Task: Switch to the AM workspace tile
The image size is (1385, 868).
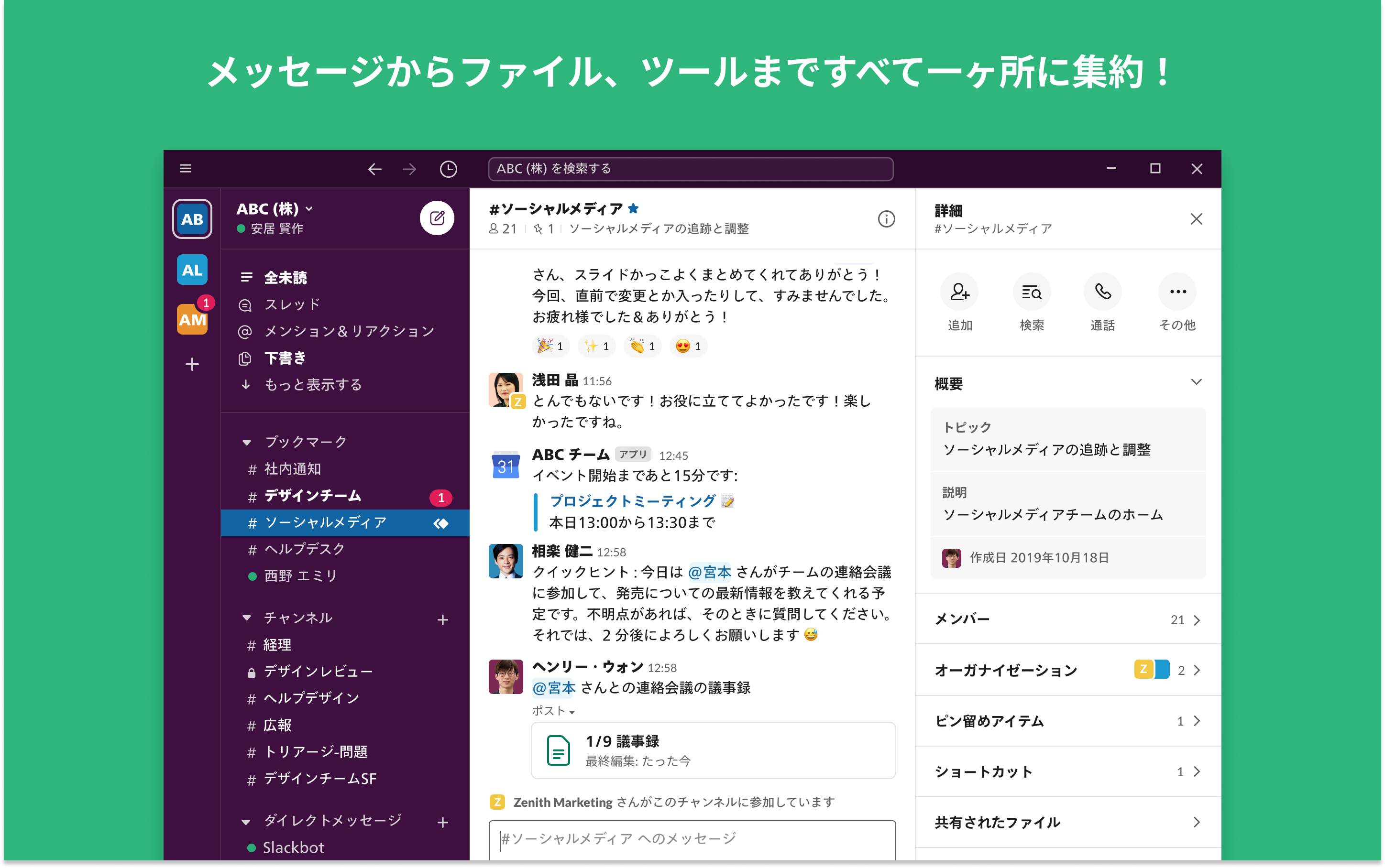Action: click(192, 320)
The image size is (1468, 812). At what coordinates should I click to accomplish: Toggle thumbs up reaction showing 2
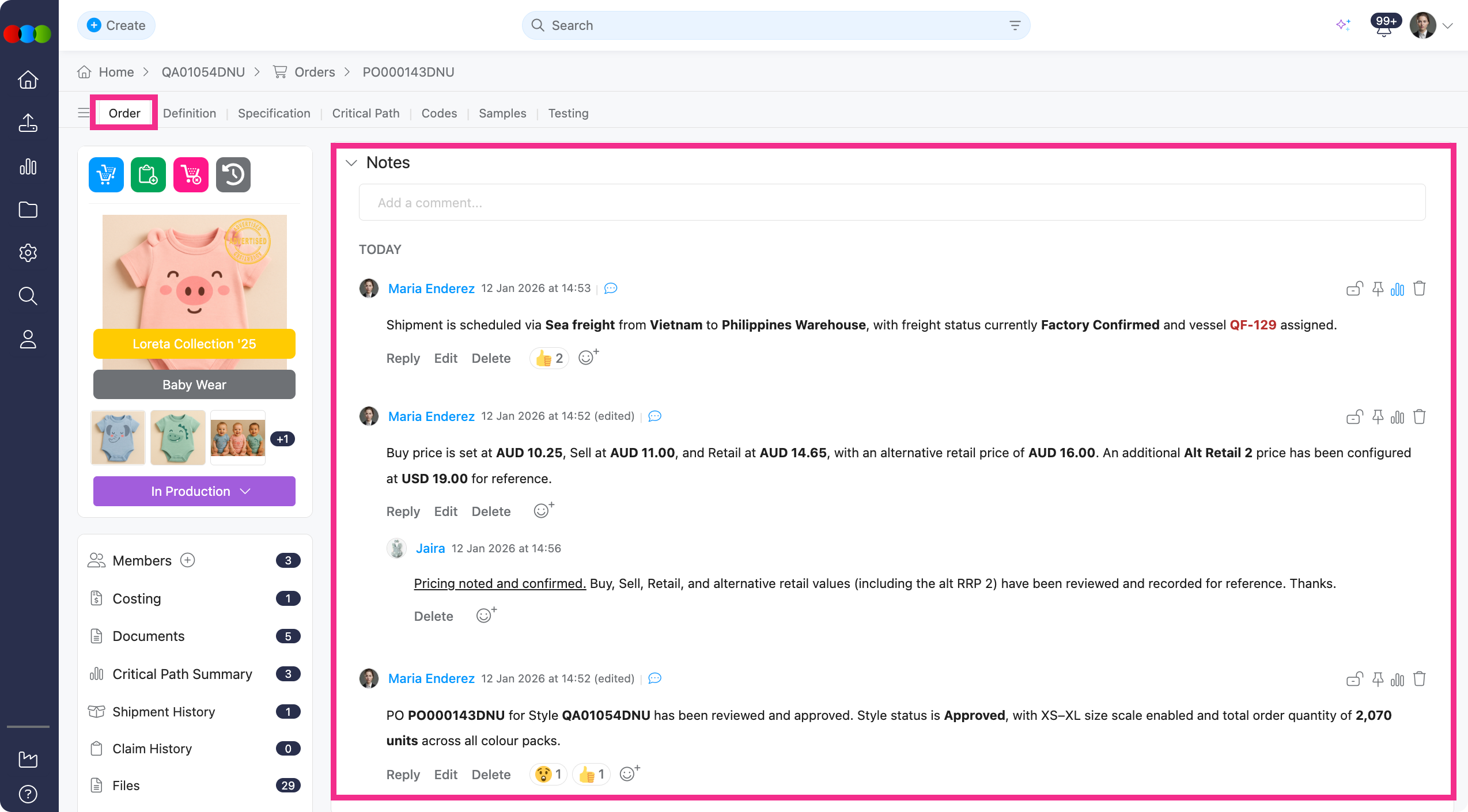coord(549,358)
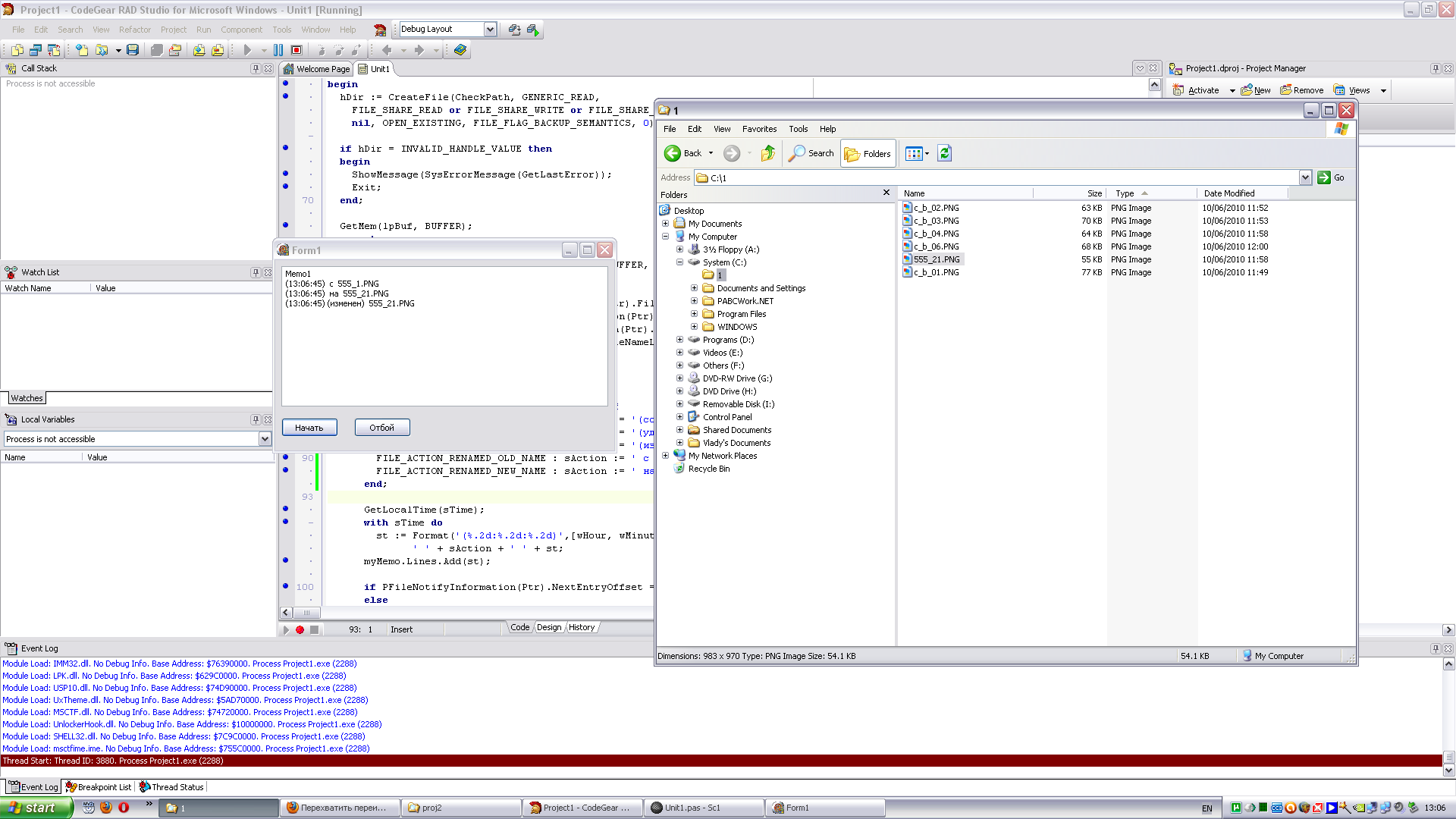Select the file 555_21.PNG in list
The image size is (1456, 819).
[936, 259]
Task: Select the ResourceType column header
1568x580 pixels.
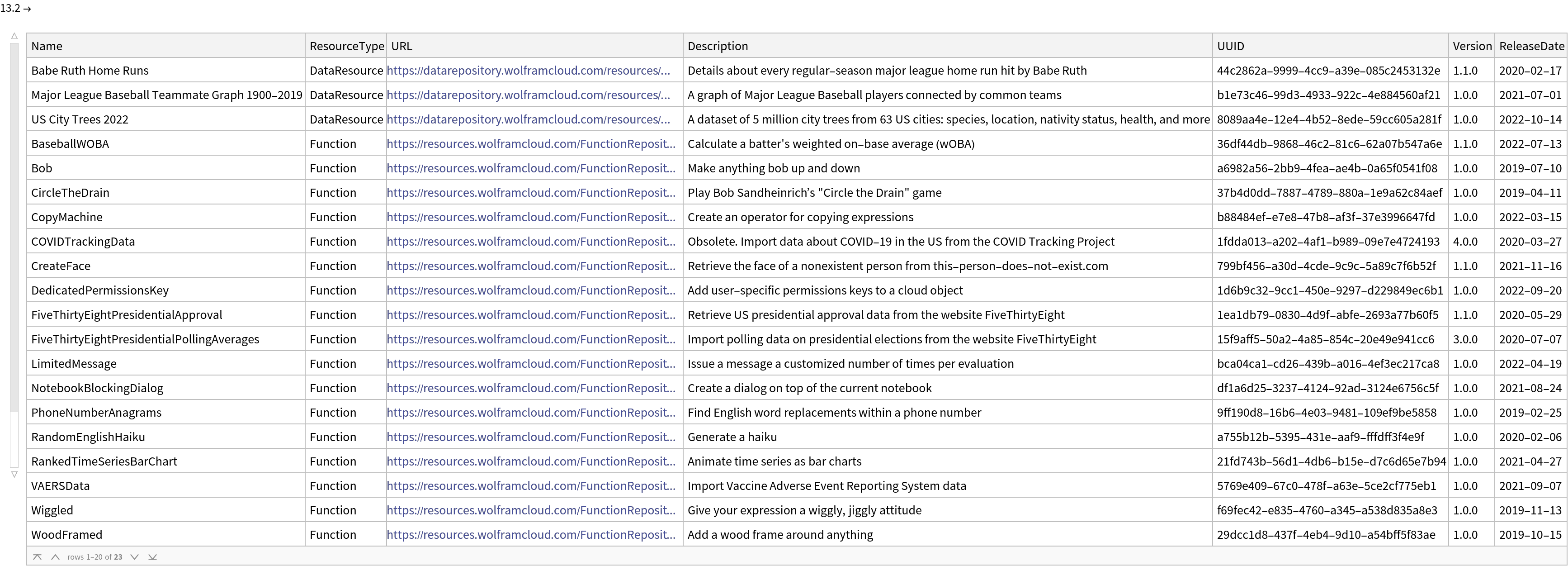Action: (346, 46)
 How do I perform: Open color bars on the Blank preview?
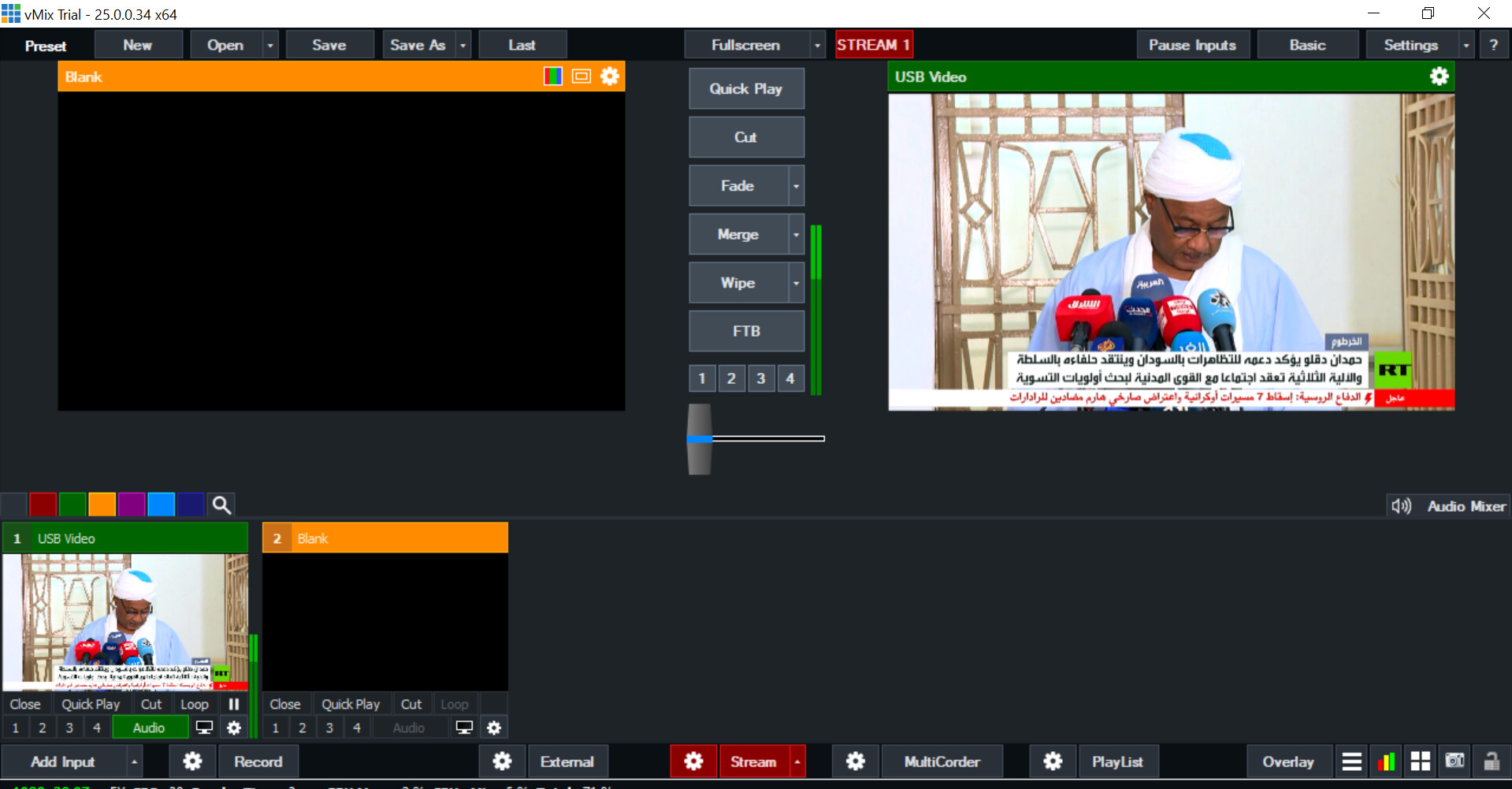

------------------------------------------------

# Aim of the task:
Write every line above again exactly, but leave the pictures out.

# Answer to this task:
Task: Switch to the AM workspace tile
The image size is (1385, 868).
Action: click(192, 320)
The image size is (1468, 812). At what coordinates should I click to accomplish: Toggle thumbs up reaction showing 2
coord(549,358)
Select the file 555_21.PNG in list
The image size is (1456, 819).
[936, 259]
Task: Select the ResourceType column header
1568x580 pixels.
Action: (346, 46)
 How do I perform: Open color bars on the Blank preview?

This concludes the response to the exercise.